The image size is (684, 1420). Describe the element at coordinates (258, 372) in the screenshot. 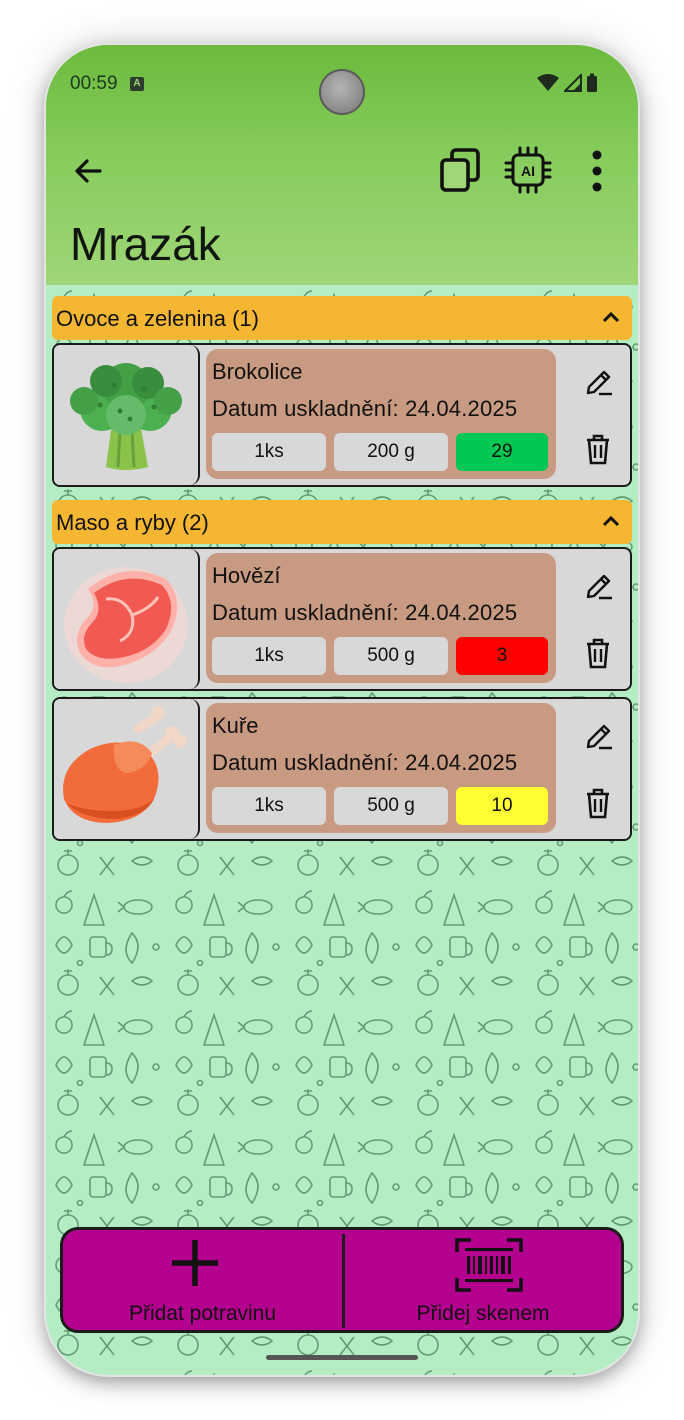

I see `item-name: Brokolice` at that location.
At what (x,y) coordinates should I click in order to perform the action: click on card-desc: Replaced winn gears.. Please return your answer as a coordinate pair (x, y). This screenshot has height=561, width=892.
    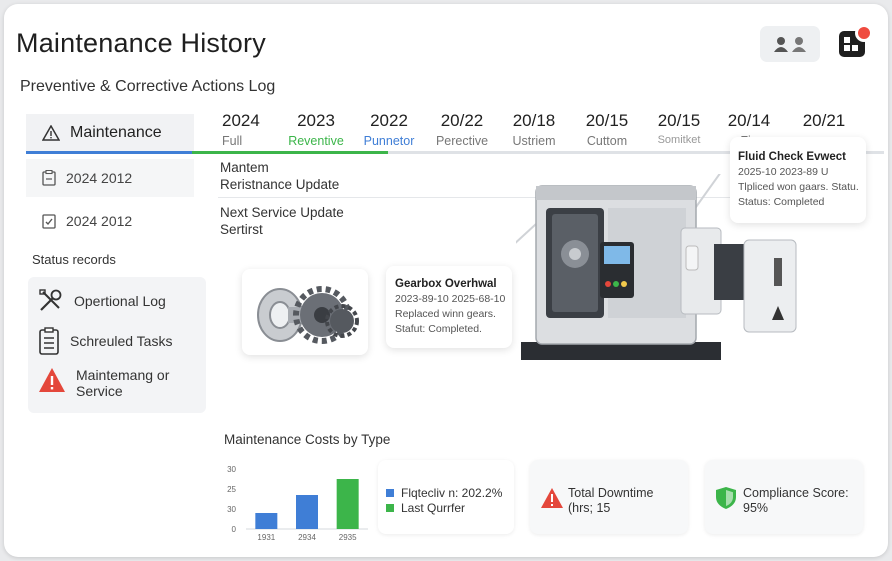
    Looking at the image, I should click on (446, 314).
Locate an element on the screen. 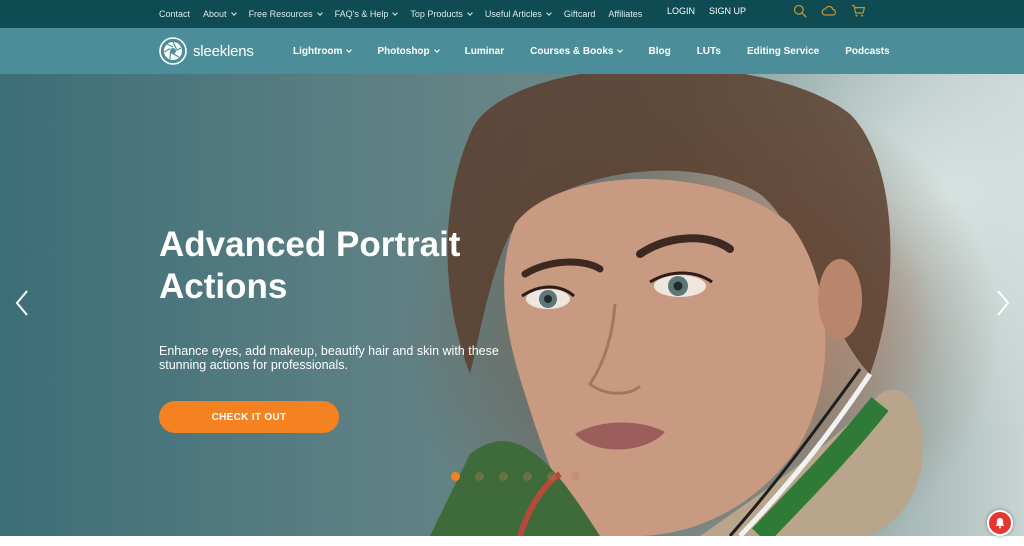  nav-item-luminar: Luminar is located at coordinates (484, 52).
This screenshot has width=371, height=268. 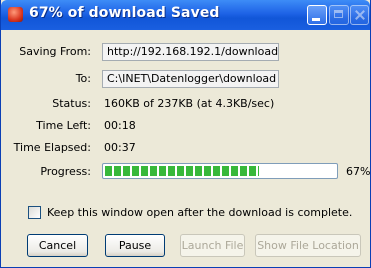 I want to click on progress-percent: 67%, so click(x=358, y=172).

····················

Find every line in the data above that contains the word "should" and copy each of those lines. Only matches with the same uppercase and lowercase letters count.

[Written answer]:
At what (x,y) coordinates should I click in order to perform the action: click on card-desc: Replaced winn gears.. Please return your answer as a coordinate pair (x, y). This screenshot has height=561, width=892.
    Looking at the image, I should click on (446, 314).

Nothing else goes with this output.